The shelf life of foods such as cucumbers, meat and fresh pasta could be extended. In addition, “the formula for combating harmful microorganisms can be used for products where the package is opened and closed several times, for example, in the case of slices of bread or slices of ham,” he adds.
In May 2020, three biodegradable products for food packaging were presented: a tray and two high oxygen barrier food contact films, one of them with active antioxidant and antimicrobial properties. However, from the start of the project, the researchers posed two questions that would become part of the work as phases: how would the end consumer respond, and is it possible to produce the packaging on an industrial scale?
The first question was answered by a market study involving 7,000 consumers in seven countries (Denmark, France, Hungary, the Netherlands, Portugal, Spain and Turkey). The new packaging was well liked, users were very positive about the new packaging technologies and none of them rejected the use of by-products from nuts or cheese. Its earthy colour and micro-granulated feel is reminiscent of the first recycled papers: renewable, biodegradable and functional. As the researcher points out, “the packaging conveys an idea of natural origin that appeals to the consumer”.
The new packaging degrades in less than 90 days.
The second question is answered by Lagarón, who points out that “after managing 5 tonnes of biopolymers, we managed to scale up the industrial production of two of the products. Despite complying with the spirit of the EU Directive, the production of the active film was not scaled up due to legislative barriers”. The project would end up leaving a pending task: to combine market needs, EU regulations and the development of innovative packaging materials.
Currently, “there is no harmonised EU-wide composting structure for packaging made from biopolymers”. Despite this, two of the three products developed are ready to reach the market, “now the industrial interest in commercialising the technology is missing”.
Microplastics altering microbiota
Forty-nine per cent of marine litter is single-use plastics. Although they have a life span of 12 to 15 minutes, they can take 400 to 1,000 years to disintegrate. It is in this process that the 51 billion microplastics (particles smaller than 5 mm) in the oceans are generated. As a result, humans can ingest an average of up to 5 grams per week, which has an impact on intestinal health. One example is the microplastic PET (polyethylene terephthalate), which decreases the number of beneficial bacteria and increases the number of microbial groups associated with pathogenic activity.

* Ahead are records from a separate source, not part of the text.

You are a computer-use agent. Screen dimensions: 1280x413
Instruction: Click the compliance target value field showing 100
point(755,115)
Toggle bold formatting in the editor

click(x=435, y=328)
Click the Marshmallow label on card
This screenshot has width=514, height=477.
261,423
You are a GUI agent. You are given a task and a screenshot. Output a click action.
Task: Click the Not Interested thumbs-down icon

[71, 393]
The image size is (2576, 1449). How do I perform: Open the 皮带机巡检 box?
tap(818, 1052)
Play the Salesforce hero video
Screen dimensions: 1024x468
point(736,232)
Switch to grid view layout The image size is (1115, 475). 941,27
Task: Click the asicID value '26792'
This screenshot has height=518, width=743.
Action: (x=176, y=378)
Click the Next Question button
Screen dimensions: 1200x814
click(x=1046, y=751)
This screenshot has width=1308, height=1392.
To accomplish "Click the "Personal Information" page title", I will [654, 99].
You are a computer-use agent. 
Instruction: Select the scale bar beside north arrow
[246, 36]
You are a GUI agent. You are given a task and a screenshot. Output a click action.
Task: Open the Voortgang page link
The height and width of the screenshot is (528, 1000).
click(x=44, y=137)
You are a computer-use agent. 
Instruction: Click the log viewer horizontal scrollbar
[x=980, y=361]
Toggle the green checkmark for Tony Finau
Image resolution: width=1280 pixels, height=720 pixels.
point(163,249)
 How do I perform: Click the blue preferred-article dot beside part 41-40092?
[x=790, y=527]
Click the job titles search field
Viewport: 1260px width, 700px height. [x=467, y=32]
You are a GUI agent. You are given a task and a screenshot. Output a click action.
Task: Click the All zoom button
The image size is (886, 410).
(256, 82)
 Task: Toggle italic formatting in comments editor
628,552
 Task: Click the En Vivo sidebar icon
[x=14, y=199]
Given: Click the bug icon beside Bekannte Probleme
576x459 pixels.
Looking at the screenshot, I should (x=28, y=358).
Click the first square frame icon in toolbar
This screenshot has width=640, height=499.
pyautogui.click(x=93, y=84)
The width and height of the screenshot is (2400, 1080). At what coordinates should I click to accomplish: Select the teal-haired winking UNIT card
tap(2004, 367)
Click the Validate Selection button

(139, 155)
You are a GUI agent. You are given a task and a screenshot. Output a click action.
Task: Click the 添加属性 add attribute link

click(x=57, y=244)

“Microplastics are not a homogeneous group, but present different sizes, additives and/or contaminants. Although this makes it difficult to know their biotransformations in the gastrointestinal tract, it is necessary to know the fate of these materials in the organism and their consequences,” says Victoria Moreno, the CIAL researcher leading the study. This work, carried out as part of the European PlasticsFatE project, has managed to simulate how we digest microplastics by means of a kind of artificial stomach. “Using the in vitro model of gastrointestinal digestion, we were able to host the human colonic microbiota during the intervention with microplastics,” adds Moreno. As a result, another finding: it is the first time we have observed that these particles can undergo biotransformation and reach the colon with a different structure to the original one.